Friday, 5 May 2017

Lombardy Poplars

The Black Poplar, Populus nigra, has always been rare in Northamptonshire and, according to the Forestry Commission, is the most endangered native timber tree in Britain. Yet earlier today, in Byfield, I photographed several specimens. Of course, there is a catch...
Lombardy Poplars edging the Brightwell Playing Field, Byfield.
5 May, 2017
I did indeed photograph Black Poplars but they were specimens of Populus nigra 'Italica', commonly known as the Lombardy Poplar.

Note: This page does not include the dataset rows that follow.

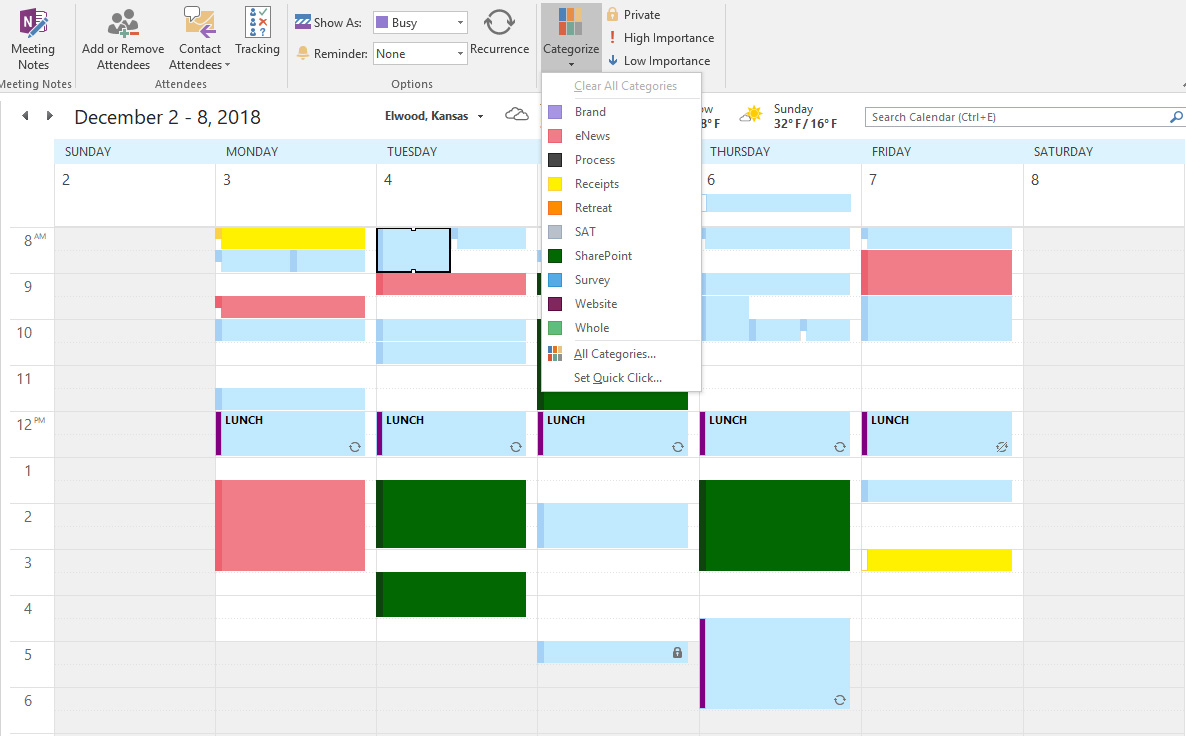The image size is (1186, 736).
Task: Expand the Elwood, Kansas location dropdown
Action: coord(480,117)
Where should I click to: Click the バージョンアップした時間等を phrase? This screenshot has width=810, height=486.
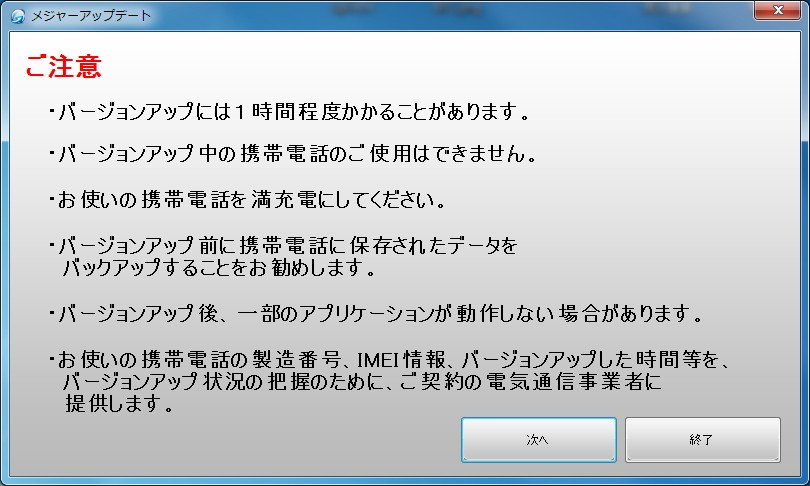coord(590,359)
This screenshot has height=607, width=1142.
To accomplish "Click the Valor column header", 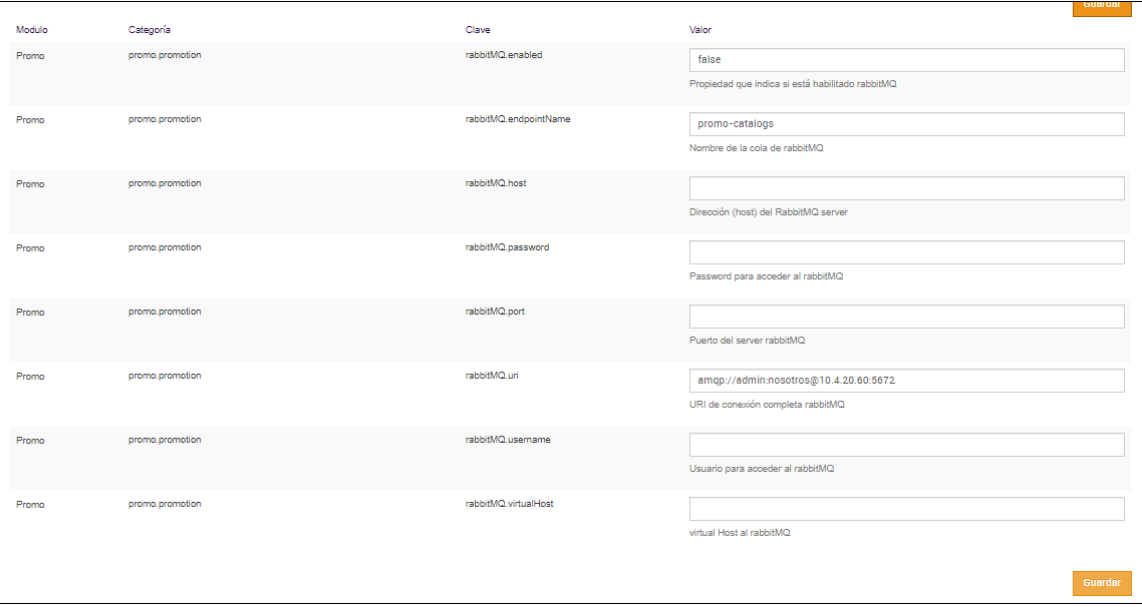I will pyautogui.click(x=700, y=30).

This fastigiate form is hardy, easy to grow and quite architectural; rare it is not and must rate as one of the most recognisable trees in Britain.
For insects and other organisms the fact that it is just a form of  the 'real thing' is of no consequence, so when I strolled over to take a closer look I was not surprised to find some poplar-loving creatures present. In several places the petioles (leaf stalks) were twisted into a helix of two or three turns.
These curiously coiled petioles on poplar are the work of the aphid'
Pemphigus spyrothecae. Byfield, 5 May, 2017

This was the work of an aphid, Pemphigus spyrothecae. It is common in southern England and I have located it elsewhere in Northamptonshire. The aphids could not be seen and will not emerge from these swollen tissues until around August.
A couple of Yellow-barred Long-horn moths, Nemophora degeerella, were on the foliage but took to the wing as soon as I raised my camera. This was a pity since the males, with the antennae 3-4 times the length of the wings, are a remarkable sight. However they are common and I often see them in the nearby pocket park, so I may have an opportunity of photographing one later.
The edge of one poplar leaf blade was rolled under and the tissues were reddish. This is the work of another aphid, Thecabius affinis, one of the numerous species to have a secondary host forming part of its life-cycle. In this case it can be one of several buttercup species.
Also on poplar, the gall caused by Thecabius affinis.
Byfield, Northants. 5 May, 2017
A trio of beetles completed my quick survey. All proved to be of the same species, Phratora laticollis. This is very common on poplars and seems particularly abundant hereabouts as it turns up regularly on poplars in the vicinity including aspen trees, Populus tremula, in the pocket park. It is a smart, glossy beetle with blue-green iridescence, but I have not included a picture as this colouring failed to show in my photographs.
Poplars and their hybrids, like their close relatives, willow species, play host to a wide range of insects and a close look is generally rewarding - if you are a naturalist.